- EXERCISE PASSAGE:
BEGIN

Tuesday, August 4, 2009

Economics 04/08/2009: NAMA & Liam Carroll - the saga continues

Oh, you have to love the drama and tension surrounding NAMA.

The latest thing to hit the rumour mill as we expect this afternoon our Suprem Court's rulling on Liam Carroll's appeal of the High Court decision to deny his companies examinership protection is that, allegedly, BofI and AIB are considering a buy-out of ACC Bank. Now, this is a rumor at this moment in time, and I have to stress this once again - it is a rumor - but given that:
  • ACC can be, probably had for ca Euro130-140mln;
  • ACC's books are so toxic (30% plus impairement across the property portfolio, 39% impairment across commercial property alone that its parent Rabo Bank would simply love to get rid of it for any sort of money;
  • ACC's removal from the challenge to Liam Carroll and other developers would allow the big 3 of Ireland to continue on their chosen paths to the taxpayer-financed feeding trough of NAMA;
  • ACC's buyout wouyld please the masters in the Government; and
  • NAMA would more than compensate the buyer for the extra cost (say ACC is bought at a 50% discount to the book, then NAMA buys roughly 75% of former ACC 'assets' at 30% discount, implying a nifty return of Euro 5 per original expenditure of Euro 100, and you get to keep 25% of the ex-ACC assets too...
It would be no brainer for the AIB or BofI to load up on more toxic stuff to swap it for taxpayers cash.

From our, taxpayers' perspective, this is equivalent to throwing children off the sleigh in hope of holding back the wolves. The only hope we have at this stage is that a swift turning down of Carroll's appeal by the Supreme Court throws these schemes wide open.

5 comments:

Anonymous said...

It feels like we are approaching the endgame here.
If the SC appoints a receiver then mark to market rules and NAMA is stillborn.

END

- EXERCISE OBJECTIVE:
Duplicate word for word the part of the NAMA blog post that begins at the words "From our, taxpayers'" and stops after the words "the endgame here.".

- LISTED ENTRIES:
BEGIN

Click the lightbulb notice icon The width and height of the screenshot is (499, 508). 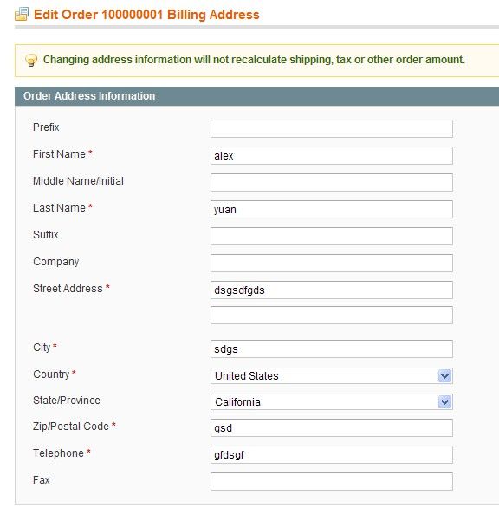point(31,61)
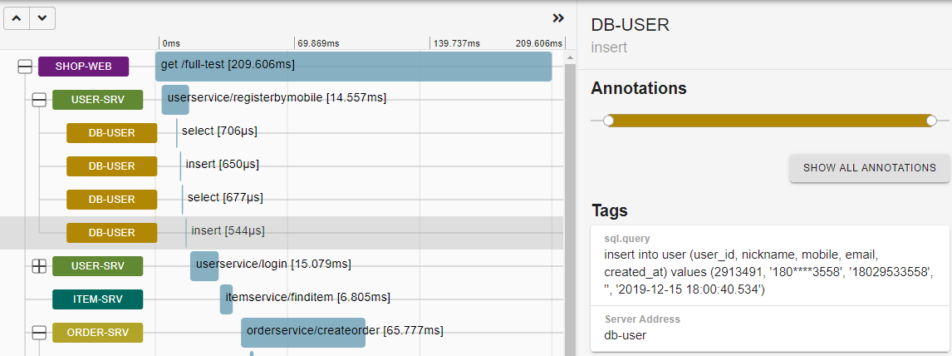Collapse the first USER-SRV span children

click(38, 100)
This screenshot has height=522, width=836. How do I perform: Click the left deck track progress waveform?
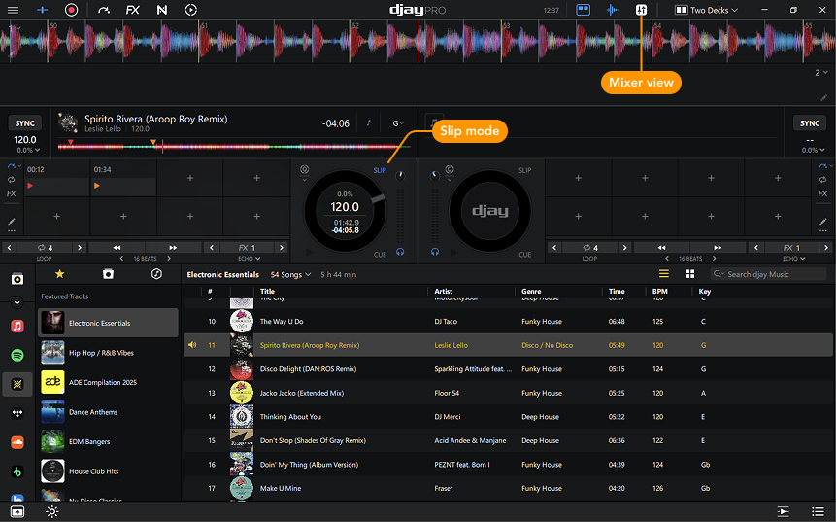point(233,147)
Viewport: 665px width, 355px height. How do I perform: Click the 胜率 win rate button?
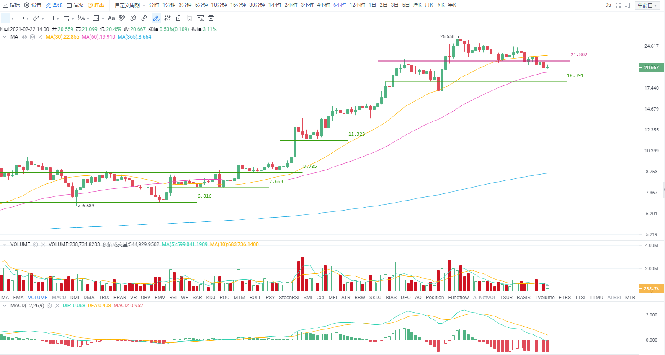tap(96, 5)
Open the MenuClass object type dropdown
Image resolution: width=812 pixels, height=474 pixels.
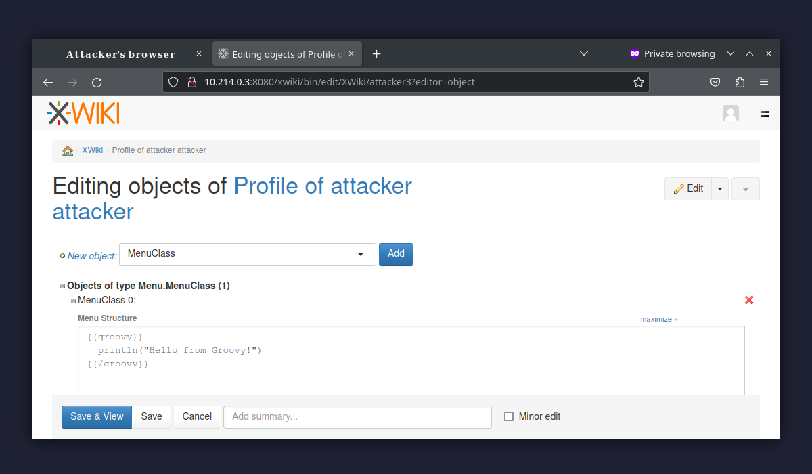click(248, 254)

END

- ANSWER BOX:
From our, taxpayers' perspective, this is equivalent to throwing children off the sleigh in hope of holding back the wolves. The only hope we have at this stage is that a swift turning down of Carroll's appeal by the Supreme Court throws these schemes wide open.

5 comments:

Anonymous said...

It feels like we are approaching the endgame here.